The filtering pipeline's job is to extract only that middle paragraph—the actual human-written content—while discarding everything else. At billions of pages, this requires automated classifiers and heuristic rules working in concert.

From HTML to training tokens

After filtering and cleaning, the data pipeline converts messy HTML into a standardized format. The most common intermediate format is JSONL (JSON Lines), where each line represents one clean document:

{"text": "Beijing time, January 5th, the latest research shows...", "source": "common_crawl", "date": "2026-01-05"} {"text": "Python is a widely used programming language...", "source": "github_readme", "date": "2025-12-20"}

Pre-training transformation:

  • Tokenization: Convert clean text into numerical token sequences using BPE, WordPiece, or SentencePiece
  • Packing: Concatenate multiple documents end-to-end with special separator tokens to maximize GPU efficiency
  • Binary conversion: Transform token sequences into .bin or .idx files for fast streaming during training

The final training data is optimized for one thing: keeping GPUs fed with a continuous stream of tokens at maximum throughput. Every stage of the pipeline—from crawling to filtering to tokenization—exists to support efficient, high-quality model training at scale.
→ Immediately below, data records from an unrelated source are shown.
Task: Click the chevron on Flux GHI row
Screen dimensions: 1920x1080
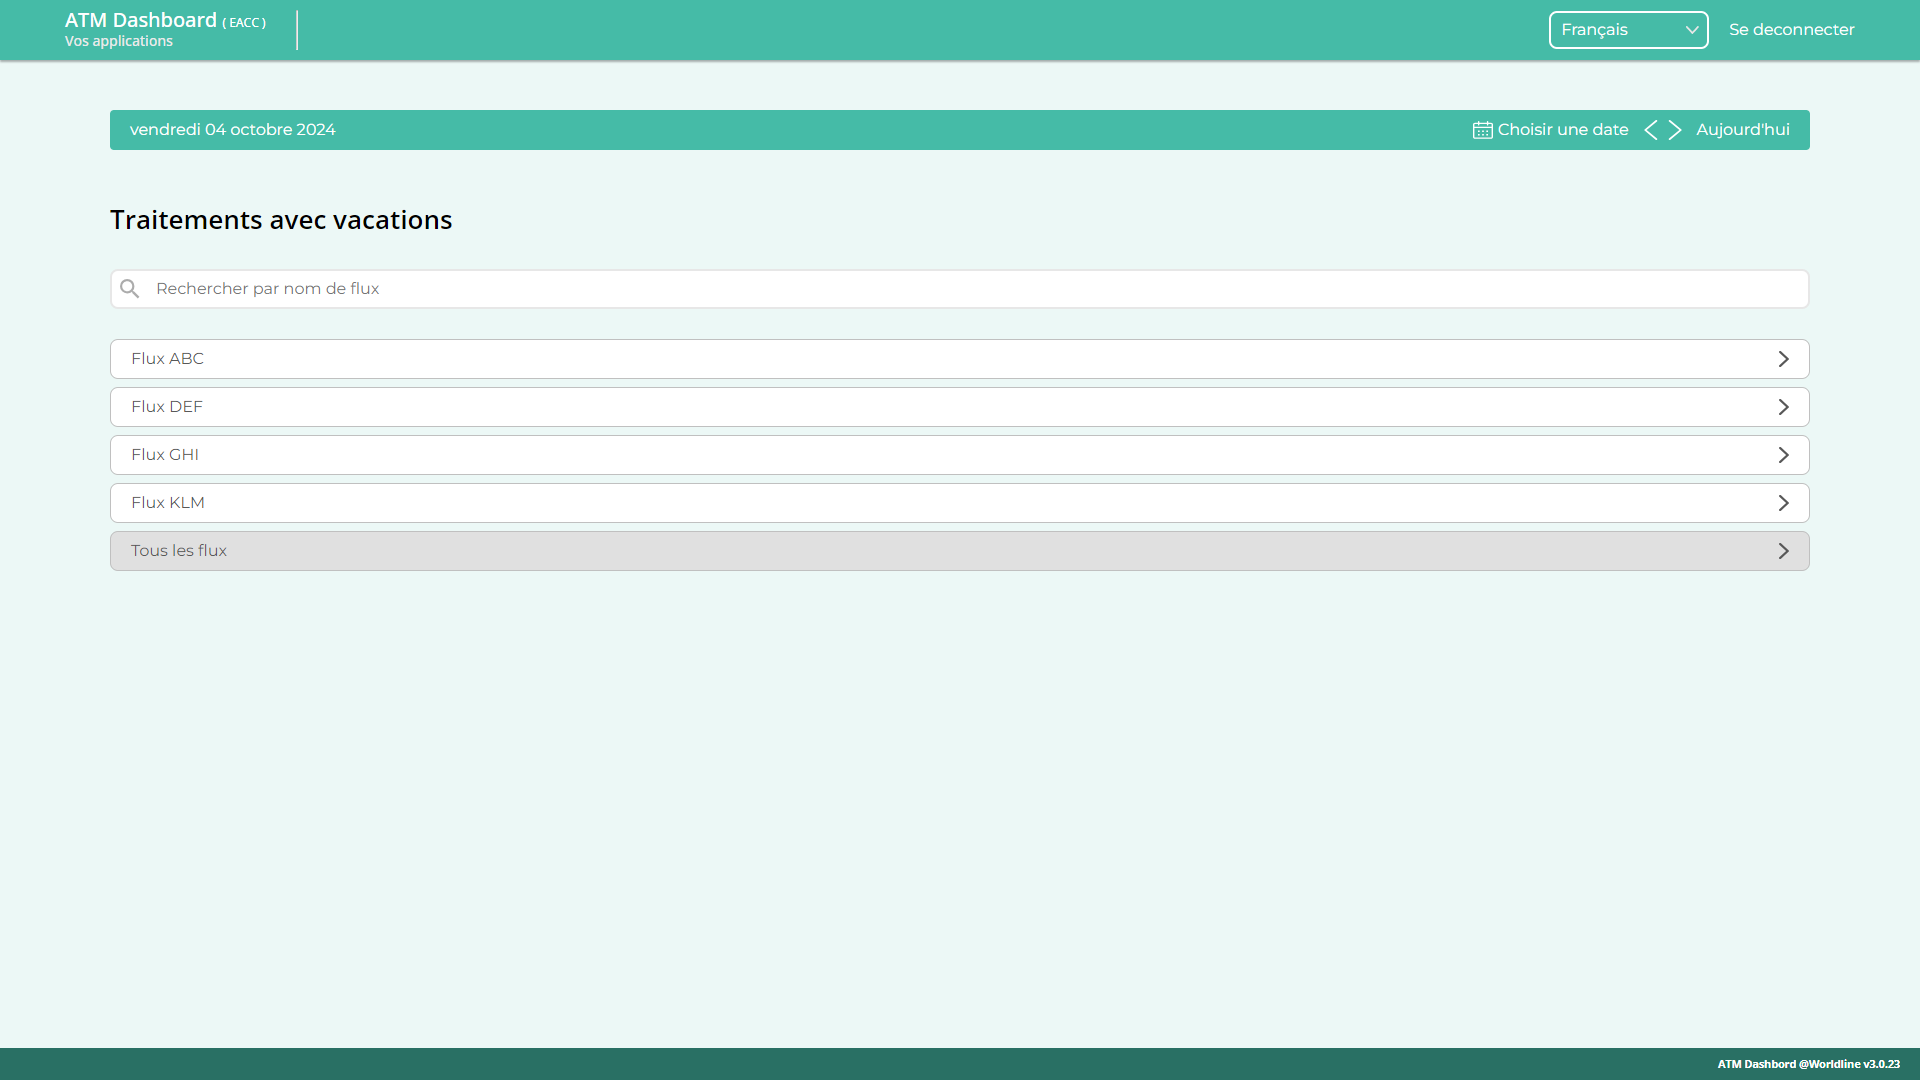Action: 1783,455
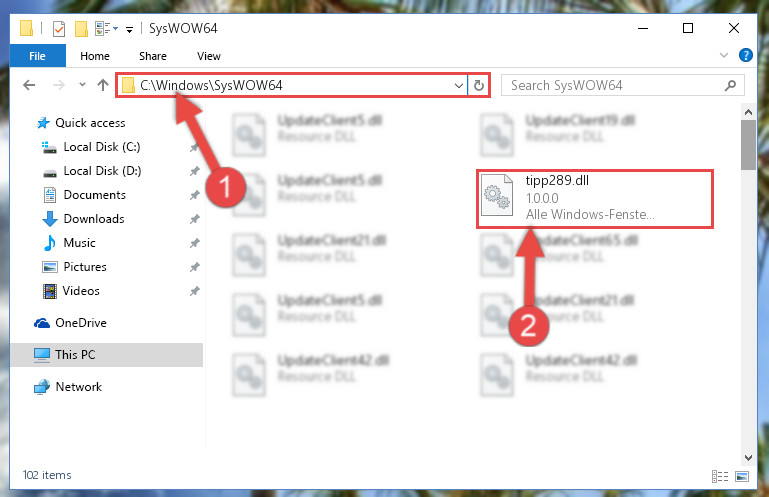Viewport: 769px width, 497px height.
Task: Click the vertical scrollbar down arrow
Action: pyautogui.click(x=748, y=458)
Key takeaways for practitioners

Data diversity matters

Models need exposure to varied writing styles, domains, and formats. Over-indexing on one source creates capability gaps and biases.

Quality over raw volume

Aggressive filtering reduces data by 80-90%, but the remaining high-quality subset trains better models than using everything.

Deduplication is critical

The internet is full of duplicate content. Deduplication prevents models from memorizing repeated text and improves generalization.

Synthetic data is inevitable

As high-quality human data becomes scarce, carefully generated synthetic data will become essential for continued model improvement.

The data pipeline is the model

In many ways, building a capable language model is more about data engineering than it is about model architecture. Transformers are well-understood and widely available. What separates GPT-4 from a mediocre open-source model isn't primarily the neural network—it's the quality, diversity, and scale of the training data.

Teams building custom models or fine-tuning existing ones should invest heavily in their data pipelines. This means robust filtering, careful deduplication, thoughtful source selection, and continuous quality monitoring. The model will only be as good as the data you feed it.

As we move forward, expect training data strategies to evolve rapidly. The easy gains from scraping the public internet are largely exhausted. The next generation of models will likely blend web crawls, licensed content, synthetic generation, and domain-specific corpora in increasingly sophisticated ways. Understanding these data sources and processing pipelines is essential for anyone working seriously with language models.